You can also use a variant of the output "access" expression to combine the two with zipmap and get a map keyed by the environment names, which will probably be more convenient for the caller to use:
output "access" {
value = "${zipmap(var.environments, aws_iam_group.access.*.arn)}"
}
The new features in Terraform 0.12 allow tidying this up a bit.
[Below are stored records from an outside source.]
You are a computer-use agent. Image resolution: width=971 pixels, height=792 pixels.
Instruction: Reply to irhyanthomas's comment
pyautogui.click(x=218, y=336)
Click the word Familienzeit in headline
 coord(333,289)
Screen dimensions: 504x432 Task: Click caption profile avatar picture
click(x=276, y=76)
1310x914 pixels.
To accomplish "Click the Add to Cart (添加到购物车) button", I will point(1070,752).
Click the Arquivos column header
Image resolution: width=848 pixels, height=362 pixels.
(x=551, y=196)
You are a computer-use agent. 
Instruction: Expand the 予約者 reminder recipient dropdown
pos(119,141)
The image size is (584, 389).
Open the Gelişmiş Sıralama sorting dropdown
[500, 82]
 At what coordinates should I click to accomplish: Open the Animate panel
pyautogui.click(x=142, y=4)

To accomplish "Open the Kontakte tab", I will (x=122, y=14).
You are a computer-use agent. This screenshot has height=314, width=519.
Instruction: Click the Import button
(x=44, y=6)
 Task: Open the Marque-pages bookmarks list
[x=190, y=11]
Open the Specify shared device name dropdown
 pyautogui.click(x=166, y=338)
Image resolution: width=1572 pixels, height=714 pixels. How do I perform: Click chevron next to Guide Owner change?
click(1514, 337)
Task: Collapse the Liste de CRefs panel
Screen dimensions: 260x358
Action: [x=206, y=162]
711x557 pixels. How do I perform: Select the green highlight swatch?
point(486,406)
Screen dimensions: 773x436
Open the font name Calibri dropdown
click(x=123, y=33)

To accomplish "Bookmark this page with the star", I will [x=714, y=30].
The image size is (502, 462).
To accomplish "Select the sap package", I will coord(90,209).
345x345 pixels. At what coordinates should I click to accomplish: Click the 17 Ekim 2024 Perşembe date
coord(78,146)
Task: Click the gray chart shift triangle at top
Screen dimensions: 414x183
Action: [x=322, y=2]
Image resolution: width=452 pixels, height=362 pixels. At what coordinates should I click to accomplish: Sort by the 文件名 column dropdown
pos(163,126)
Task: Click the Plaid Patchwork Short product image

Here's an idiomatic Terraform 0.12 equivalent of the version that produces a map as a result:
# Variant with dynamic set of environments (v0.12 syntax)
variable "environments" {
type = set(string)
default = ["production", "non_production"]
}
resource "aws_iam_group" "access" {
for_each = var.environments
name = "access-${each.key}"
}
output "access" {
value = { for env, group in aws_iam_group.access : env => group.arn }
}
As well as having some slightly different syntax patterns, this 0.12 example has an additional practical advantage: Terraform will track those IAM groups with addresses like aws_iam_group.access["production"] and aws_iam_group.access["non_production"], so the positions of the environment names in the var.environments list are not important and it's possible to add and remove environments without potentially disturbing the groups from other environments due to the list element renumbering.
It achieves that by using resource for_each, which makes aws_iam_group.access appear as a map of objects where the environment names are keys, whereas count makes it a list of objects.